Data for analysis below:

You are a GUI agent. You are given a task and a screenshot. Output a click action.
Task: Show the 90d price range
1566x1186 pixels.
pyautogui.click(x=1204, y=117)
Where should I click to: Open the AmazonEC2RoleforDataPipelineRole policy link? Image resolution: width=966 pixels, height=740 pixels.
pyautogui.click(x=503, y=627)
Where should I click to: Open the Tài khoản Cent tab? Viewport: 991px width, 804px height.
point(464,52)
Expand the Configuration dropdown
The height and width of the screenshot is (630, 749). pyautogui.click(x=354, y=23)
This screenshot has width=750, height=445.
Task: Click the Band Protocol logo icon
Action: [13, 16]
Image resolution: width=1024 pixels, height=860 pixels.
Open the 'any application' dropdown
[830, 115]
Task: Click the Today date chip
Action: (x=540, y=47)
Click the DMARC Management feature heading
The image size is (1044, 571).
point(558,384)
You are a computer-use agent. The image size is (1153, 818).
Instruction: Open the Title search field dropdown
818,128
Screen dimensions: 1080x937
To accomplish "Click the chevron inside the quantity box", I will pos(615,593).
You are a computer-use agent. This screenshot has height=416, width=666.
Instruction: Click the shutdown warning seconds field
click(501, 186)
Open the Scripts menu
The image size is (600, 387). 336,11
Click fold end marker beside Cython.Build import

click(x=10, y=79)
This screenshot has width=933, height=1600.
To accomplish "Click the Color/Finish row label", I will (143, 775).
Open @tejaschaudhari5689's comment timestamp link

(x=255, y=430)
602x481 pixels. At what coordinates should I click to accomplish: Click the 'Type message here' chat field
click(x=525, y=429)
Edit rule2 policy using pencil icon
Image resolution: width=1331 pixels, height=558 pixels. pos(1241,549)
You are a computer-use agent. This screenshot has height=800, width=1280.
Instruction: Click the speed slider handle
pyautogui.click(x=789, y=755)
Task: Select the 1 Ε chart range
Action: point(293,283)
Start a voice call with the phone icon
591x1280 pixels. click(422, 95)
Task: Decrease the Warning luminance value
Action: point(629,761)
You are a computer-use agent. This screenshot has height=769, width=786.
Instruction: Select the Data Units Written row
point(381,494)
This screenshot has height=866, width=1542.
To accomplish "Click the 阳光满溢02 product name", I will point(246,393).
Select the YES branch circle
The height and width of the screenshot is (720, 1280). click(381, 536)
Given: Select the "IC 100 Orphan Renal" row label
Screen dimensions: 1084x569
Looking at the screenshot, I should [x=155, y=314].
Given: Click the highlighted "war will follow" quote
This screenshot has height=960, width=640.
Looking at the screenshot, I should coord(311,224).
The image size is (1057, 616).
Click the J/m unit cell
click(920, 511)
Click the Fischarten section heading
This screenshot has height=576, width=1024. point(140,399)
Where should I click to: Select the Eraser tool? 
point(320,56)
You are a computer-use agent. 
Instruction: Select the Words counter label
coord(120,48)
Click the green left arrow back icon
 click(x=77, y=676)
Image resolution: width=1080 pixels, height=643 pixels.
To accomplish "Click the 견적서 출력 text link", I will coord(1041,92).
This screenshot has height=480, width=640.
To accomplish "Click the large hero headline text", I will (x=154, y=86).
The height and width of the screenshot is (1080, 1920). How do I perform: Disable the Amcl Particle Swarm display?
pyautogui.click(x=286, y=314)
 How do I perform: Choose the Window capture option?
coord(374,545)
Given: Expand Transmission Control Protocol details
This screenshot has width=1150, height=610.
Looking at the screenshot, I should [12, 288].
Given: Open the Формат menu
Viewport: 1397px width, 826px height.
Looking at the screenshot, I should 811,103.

End of Data for analysis.

The problem:
Output each record exactly as it appears in the listing.

Result below:
You are a GUI agent. You are given a task and a screenshot. Output a click action.
Task: Show the 90d price range
1566x1186 pixels.
pyautogui.click(x=1204, y=117)
Where should I click to: Open the AmazonEC2RoleforDataPipelineRole policy link? Image resolution: width=966 pixels, height=740 pixels.
pyautogui.click(x=503, y=627)
Where should I click to: Open the Tài khoản Cent tab? Viewport: 991px width, 804px height.
point(464,52)
Expand the Configuration dropdown
The height and width of the screenshot is (630, 749). pyautogui.click(x=354, y=23)
This screenshot has width=750, height=445.
Task: Click the Band Protocol logo icon
Action: [13, 16]
Image resolution: width=1024 pixels, height=860 pixels.
Open the 'any application' dropdown
[830, 115]
Task: Click the Today date chip
Action: (x=540, y=47)
Click the DMARC Management feature heading
The image size is (1044, 571).
point(558,384)
You are a computer-use agent. The image size is (1153, 818).
Instruction: Open the Title search field dropdown
818,128
Screen dimensions: 1080x937
To accomplish "Click the chevron inside the quantity box", I will pos(615,593).
You are a computer-use agent. This screenshot has height=416, width=666.
Instruction: Click the shutdown warning seconds field
click(501, 186)
Open the Scripts menu
The image size is (600, 387). 336,11
Click fold end marker beside Cython.Build import

click(x=10, y=79)
This screenshot has width=933, height=1600.
To accomplish "Click the Color/Finish row label", I will (143, 775).
Open @tejaschaudhari5689's comment timestamp link

(x=255, y=430)
602x481 pixels. At what coordinates should I click to accomplish: Click the 'Type message here' chat field
click(x=525, y=429)
Edit rule2 policy using pencil icon
Image resolution: width=1331 pixels, height=558 pixels. pos(1241,549)
You are a computer-use agent. This screenshot has height=800, width=1280.
Instruction: Click the speed slider handle
pyautogui.click(x=789, y=755)
Task: Select the 1 Ε chart range
Action: point(293,283)
Start a voice call with the phone icon
591x1280 pixels. click(422, 95)
Task: Decrease the Warning luminance value
Action: point(629,761)
You are a computer-use agent. This screenshot has height=769, width=786.
Instruction: Select the Data Units Written row
point(381,494)
This screenshot has height=866, width=1542.
To accomplish "Click the 阳光满溢02 product name", I will point(246,393).
Select the YES branch circle
The height and width of the screenshot is (720, 1280). click(381, 536)
Given: Select the "IC 100 Orphan Renal" row label
Screen dimensions: 1084x569
Looking at the screenshot, I should [x=155, y=314].
Given: Click the highlighted "war will follow" quote
This screenshot has height=960, width=640.
Looking at the screenshot, I should coord(311,224).
The image size is (1057, 616).
Click the J/m unit cell
click(920, 511)
Click the Fischarten section heading
This screenshot has height=576, width=1024. point(140,399)
Where should I click to: Select the Eraser tool? 
point(320,56)
You are a computer-use agent. 
Instruction: Select the Words counter label
coord(120,48)
Click the green left arrow back icon
 click(x=77, y=676)
Image resolution: width=1080 pixels, height=643 pixels.
To accomplish "Click the 견적서 출력 text link", I will coord(1041,92).
This screenshot has height=480, width=640.
To accomplish "Click the large hero headline text", I will (x=154, y=86).
The height and width of the screenshot is (1080, 1920). How do I perform: Disable the Amcl Particle Swarm display?
pyautogui.click(x=286, y=314)
 How do I perform: Choose the Window capture option?
coord(374,545)
Given: Expand Transmission Control Protocol details
This screenshot has width=1150, height=610.
Looking at the screenshot, I should [12, 288].
Given: Open the Формат menu
Viewport: 1397px width, 826px height.
Looking at the screenshot, I should 811,103.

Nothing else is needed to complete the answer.